#### EXERCISE OBJECTIVE
Your answer should repeat every line of the records below in which the word "computer" appears.

#### DATA TO PROCESS
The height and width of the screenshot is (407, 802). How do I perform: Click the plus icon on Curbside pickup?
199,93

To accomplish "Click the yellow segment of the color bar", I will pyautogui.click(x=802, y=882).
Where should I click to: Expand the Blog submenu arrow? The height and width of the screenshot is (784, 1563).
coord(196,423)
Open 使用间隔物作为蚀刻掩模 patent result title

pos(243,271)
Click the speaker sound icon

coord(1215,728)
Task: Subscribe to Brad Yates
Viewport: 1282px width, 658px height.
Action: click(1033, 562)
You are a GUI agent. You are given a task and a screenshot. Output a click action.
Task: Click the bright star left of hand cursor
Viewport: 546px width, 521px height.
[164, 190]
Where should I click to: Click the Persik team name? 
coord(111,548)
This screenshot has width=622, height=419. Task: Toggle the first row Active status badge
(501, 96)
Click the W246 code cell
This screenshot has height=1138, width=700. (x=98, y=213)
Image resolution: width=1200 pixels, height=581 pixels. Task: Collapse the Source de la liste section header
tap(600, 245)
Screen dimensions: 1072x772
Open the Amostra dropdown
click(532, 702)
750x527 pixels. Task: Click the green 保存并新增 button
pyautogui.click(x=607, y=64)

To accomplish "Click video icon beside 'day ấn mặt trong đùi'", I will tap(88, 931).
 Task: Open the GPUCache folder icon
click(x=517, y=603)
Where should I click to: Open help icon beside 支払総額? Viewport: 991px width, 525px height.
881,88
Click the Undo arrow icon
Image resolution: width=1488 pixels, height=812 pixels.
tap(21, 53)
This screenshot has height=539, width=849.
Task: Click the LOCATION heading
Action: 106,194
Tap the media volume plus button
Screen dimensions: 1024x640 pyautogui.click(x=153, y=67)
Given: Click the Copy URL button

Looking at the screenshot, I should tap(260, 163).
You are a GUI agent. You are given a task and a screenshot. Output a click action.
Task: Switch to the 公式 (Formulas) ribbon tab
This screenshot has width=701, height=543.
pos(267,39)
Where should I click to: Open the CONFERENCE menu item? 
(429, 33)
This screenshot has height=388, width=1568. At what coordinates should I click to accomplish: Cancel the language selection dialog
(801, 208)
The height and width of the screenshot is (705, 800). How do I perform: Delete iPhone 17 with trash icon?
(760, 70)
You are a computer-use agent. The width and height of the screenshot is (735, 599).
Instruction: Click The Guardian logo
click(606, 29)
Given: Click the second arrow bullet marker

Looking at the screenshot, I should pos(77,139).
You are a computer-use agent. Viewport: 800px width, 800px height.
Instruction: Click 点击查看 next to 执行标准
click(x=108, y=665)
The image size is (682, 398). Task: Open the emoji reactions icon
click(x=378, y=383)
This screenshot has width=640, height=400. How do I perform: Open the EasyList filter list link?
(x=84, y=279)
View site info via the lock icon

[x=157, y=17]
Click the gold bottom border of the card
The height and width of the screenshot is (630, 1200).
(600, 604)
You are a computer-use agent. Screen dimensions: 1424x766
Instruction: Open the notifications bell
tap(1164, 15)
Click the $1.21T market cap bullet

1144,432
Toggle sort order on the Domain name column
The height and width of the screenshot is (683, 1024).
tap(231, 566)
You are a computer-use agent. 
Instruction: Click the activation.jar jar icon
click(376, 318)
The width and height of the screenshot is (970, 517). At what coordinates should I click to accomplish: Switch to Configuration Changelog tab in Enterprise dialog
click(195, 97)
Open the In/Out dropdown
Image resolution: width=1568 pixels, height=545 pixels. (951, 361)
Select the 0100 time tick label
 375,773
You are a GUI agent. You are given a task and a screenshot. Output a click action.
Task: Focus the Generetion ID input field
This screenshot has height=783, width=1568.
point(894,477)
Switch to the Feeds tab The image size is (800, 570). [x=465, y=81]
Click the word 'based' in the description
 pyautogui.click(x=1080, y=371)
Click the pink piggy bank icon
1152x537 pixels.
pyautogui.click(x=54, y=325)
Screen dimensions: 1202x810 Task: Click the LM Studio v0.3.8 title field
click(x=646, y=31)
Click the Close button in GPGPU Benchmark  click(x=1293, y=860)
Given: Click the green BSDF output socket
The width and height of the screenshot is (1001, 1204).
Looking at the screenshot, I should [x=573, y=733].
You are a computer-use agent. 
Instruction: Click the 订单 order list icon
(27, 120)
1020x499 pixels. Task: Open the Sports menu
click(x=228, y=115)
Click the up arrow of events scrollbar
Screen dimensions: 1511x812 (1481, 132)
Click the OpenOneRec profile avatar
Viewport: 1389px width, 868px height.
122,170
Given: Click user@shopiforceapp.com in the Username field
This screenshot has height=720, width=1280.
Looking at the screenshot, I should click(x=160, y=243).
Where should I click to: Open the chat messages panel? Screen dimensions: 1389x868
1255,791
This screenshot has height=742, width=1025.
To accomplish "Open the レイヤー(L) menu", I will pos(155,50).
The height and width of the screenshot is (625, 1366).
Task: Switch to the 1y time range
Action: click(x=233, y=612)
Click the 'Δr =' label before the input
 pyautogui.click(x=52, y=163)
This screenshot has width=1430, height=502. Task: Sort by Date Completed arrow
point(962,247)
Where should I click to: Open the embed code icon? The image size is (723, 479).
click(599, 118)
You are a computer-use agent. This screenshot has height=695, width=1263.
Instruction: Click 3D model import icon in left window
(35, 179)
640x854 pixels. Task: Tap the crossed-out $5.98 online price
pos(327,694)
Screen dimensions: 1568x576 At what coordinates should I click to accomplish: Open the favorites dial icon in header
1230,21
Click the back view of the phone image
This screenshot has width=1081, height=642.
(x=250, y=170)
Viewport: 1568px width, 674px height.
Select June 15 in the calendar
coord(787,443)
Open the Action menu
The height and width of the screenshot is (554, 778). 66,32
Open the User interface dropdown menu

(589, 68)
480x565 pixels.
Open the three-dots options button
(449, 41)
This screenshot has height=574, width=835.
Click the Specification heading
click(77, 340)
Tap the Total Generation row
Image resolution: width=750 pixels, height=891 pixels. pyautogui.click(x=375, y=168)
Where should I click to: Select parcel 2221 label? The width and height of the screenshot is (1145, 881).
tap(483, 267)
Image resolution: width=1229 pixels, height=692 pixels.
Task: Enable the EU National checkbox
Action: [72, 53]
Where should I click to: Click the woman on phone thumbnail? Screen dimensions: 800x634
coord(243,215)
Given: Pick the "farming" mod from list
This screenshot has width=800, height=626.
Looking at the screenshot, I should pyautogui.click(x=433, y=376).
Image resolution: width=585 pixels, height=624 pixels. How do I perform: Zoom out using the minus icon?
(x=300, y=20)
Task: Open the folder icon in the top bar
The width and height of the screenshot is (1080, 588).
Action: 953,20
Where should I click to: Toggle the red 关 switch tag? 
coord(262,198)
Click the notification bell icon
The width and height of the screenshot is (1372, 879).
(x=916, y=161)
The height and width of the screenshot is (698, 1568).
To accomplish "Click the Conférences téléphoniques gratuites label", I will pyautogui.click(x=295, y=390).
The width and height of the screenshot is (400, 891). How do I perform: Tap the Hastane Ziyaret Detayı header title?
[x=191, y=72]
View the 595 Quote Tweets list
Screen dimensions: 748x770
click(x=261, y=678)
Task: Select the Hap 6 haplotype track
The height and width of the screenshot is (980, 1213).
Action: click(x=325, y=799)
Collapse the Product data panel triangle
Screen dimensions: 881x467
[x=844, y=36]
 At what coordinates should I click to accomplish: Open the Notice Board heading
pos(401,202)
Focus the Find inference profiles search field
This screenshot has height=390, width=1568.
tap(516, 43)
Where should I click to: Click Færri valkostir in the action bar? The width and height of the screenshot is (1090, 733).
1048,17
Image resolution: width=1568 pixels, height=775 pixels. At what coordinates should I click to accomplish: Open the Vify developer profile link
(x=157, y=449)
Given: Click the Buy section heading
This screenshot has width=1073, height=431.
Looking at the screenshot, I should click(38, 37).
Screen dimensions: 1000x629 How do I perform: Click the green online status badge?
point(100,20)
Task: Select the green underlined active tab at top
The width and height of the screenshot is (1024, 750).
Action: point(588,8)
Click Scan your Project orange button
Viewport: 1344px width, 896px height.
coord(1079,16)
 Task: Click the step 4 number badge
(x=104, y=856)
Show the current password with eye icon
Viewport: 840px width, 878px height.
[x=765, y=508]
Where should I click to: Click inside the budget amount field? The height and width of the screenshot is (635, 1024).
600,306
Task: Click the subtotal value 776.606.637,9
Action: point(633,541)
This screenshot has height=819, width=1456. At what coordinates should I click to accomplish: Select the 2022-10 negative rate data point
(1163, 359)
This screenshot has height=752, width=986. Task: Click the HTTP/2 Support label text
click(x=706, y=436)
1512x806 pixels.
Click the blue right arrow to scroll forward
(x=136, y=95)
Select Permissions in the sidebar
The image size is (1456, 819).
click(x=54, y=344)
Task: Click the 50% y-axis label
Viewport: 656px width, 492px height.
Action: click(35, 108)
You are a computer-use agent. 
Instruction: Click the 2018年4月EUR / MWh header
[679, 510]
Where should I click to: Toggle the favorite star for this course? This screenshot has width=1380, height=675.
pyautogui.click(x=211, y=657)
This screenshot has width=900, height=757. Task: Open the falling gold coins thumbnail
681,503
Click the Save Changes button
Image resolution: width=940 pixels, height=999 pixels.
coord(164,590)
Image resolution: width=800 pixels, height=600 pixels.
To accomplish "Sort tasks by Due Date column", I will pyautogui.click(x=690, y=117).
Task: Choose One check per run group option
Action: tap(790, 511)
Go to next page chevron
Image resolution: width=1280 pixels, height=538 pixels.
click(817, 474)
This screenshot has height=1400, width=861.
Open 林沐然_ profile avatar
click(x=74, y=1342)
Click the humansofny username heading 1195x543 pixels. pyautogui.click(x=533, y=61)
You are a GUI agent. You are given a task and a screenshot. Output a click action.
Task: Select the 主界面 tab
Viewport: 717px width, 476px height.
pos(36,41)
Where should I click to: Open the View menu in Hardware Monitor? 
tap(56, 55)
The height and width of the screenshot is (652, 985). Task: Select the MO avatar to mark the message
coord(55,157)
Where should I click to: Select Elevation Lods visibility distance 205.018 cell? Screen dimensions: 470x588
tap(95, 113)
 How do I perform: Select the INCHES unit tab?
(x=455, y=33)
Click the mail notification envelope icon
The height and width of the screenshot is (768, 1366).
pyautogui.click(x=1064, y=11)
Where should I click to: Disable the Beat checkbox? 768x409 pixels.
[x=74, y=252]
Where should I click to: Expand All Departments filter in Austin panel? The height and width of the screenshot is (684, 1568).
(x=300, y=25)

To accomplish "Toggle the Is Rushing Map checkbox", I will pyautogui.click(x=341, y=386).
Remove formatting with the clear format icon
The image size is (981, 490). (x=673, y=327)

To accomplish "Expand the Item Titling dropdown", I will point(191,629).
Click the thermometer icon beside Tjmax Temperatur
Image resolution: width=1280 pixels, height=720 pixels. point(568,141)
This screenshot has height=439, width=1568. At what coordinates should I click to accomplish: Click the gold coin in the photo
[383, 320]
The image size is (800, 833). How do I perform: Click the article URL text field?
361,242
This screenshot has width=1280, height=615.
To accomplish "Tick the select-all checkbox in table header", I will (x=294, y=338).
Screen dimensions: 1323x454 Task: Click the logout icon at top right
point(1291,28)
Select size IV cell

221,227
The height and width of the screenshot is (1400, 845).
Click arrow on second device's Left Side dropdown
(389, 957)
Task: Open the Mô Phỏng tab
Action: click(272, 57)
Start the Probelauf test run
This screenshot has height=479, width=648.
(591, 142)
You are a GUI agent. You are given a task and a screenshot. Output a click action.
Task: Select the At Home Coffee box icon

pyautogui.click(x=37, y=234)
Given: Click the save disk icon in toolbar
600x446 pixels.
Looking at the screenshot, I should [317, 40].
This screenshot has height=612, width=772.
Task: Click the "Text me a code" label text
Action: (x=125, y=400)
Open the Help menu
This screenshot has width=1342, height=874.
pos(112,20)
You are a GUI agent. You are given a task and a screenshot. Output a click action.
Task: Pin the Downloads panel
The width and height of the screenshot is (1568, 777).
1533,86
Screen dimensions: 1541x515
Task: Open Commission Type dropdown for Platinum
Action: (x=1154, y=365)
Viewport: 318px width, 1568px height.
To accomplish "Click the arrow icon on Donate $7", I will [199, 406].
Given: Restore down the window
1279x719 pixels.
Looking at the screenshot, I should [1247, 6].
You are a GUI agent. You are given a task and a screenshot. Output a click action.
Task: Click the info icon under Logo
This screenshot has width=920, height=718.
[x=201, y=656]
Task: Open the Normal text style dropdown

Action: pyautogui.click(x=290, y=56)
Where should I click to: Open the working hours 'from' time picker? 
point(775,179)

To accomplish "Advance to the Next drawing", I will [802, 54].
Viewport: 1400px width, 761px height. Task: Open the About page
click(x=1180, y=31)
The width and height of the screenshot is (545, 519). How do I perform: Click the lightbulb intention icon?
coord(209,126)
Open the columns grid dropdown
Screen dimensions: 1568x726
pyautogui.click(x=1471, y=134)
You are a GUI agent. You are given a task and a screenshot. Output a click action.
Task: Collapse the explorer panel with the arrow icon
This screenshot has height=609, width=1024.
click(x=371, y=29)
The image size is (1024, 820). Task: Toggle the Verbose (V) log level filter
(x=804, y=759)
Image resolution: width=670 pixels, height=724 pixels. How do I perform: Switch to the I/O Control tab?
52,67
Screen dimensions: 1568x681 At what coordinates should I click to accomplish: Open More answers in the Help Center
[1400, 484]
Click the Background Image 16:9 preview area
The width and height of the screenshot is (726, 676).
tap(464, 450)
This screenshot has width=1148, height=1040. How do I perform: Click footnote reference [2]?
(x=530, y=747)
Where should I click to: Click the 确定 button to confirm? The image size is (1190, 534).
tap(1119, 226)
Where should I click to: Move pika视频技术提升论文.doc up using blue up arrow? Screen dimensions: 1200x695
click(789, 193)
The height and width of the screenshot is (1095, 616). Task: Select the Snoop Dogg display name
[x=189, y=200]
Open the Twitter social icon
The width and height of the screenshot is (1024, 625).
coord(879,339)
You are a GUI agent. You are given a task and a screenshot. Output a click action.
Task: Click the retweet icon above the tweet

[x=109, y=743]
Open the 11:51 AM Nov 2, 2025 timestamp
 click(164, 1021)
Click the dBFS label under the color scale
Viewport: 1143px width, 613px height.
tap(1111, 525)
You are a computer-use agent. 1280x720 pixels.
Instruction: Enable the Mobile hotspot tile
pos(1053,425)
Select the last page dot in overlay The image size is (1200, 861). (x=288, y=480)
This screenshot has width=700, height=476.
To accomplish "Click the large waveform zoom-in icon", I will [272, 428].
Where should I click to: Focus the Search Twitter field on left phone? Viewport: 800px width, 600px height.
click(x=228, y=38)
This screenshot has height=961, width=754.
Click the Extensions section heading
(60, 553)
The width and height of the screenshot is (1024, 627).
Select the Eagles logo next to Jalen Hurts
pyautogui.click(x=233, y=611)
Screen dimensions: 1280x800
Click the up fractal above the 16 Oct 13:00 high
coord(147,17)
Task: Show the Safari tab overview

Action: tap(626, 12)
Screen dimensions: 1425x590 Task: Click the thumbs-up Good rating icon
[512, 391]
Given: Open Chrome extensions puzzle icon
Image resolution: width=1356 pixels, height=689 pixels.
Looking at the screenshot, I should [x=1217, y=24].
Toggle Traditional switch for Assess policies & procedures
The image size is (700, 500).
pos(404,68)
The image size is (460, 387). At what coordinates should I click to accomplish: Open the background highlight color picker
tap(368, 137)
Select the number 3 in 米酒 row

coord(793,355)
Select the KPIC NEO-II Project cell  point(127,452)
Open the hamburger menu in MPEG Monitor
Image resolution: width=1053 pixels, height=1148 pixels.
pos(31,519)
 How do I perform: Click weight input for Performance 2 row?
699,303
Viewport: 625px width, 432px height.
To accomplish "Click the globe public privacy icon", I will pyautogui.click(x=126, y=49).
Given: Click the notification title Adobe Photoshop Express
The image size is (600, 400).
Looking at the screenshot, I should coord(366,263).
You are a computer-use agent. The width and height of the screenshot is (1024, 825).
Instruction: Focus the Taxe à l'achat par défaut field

#### SOLUTION TO THIS TASK
You are a computer-use agent. The width and height of the screenshot is (735, 599).
You are a computer-use agent. Viewport: 800px width, 800px height.
You are a computer-use agent. Screen dimensions: 1424x766
You are a computer-use agent. 
You are a computer-use agent. 
You are a computer-use agent. This screenshot has height=695, width=1263.
You are a computer-use agent. 
You are a computer-use agent. 1280x720 pixels.
You are a computer-use agent. The width and height of the screenshot is (1024, 825).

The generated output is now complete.